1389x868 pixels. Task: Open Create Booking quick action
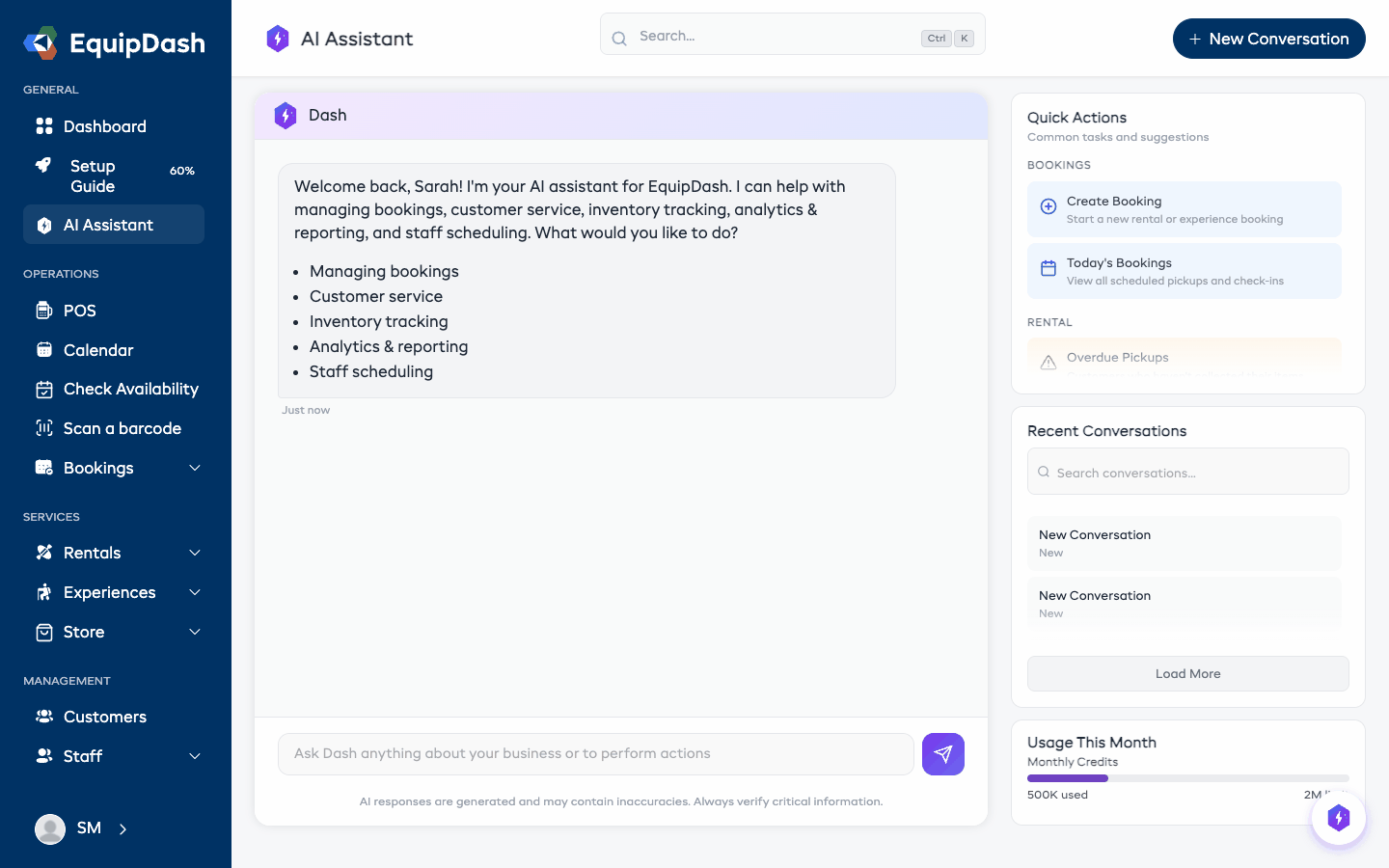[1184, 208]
--*--
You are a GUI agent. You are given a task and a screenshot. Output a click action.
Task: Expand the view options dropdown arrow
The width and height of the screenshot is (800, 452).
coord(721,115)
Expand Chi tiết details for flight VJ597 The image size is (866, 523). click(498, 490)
--*--
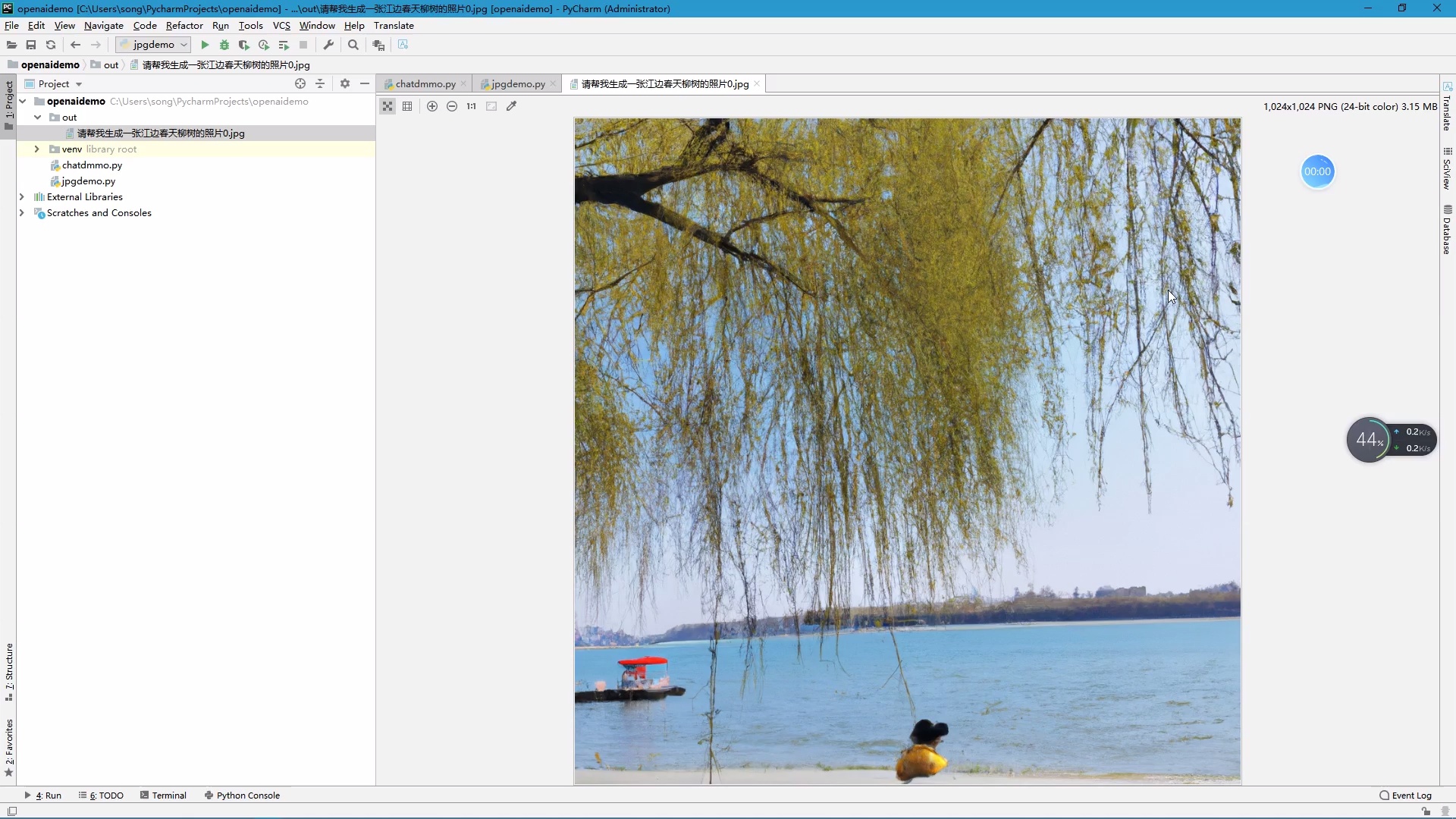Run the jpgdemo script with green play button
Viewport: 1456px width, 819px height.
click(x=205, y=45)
--*--
▸ **YOUR INSTRUCTIONS**
Reproduce everything from the line containing "Run the jpgdemo script with green play button" down to the line containing "click(x=205, y=45)", both lines included, and omit the pictures from your answer.

▸ **SOLUTION FOR THIS EXERCISE**
Run the jpgdemo script with green play button
Viewport: 1456px width, 819px height.
click(x=205, y=45)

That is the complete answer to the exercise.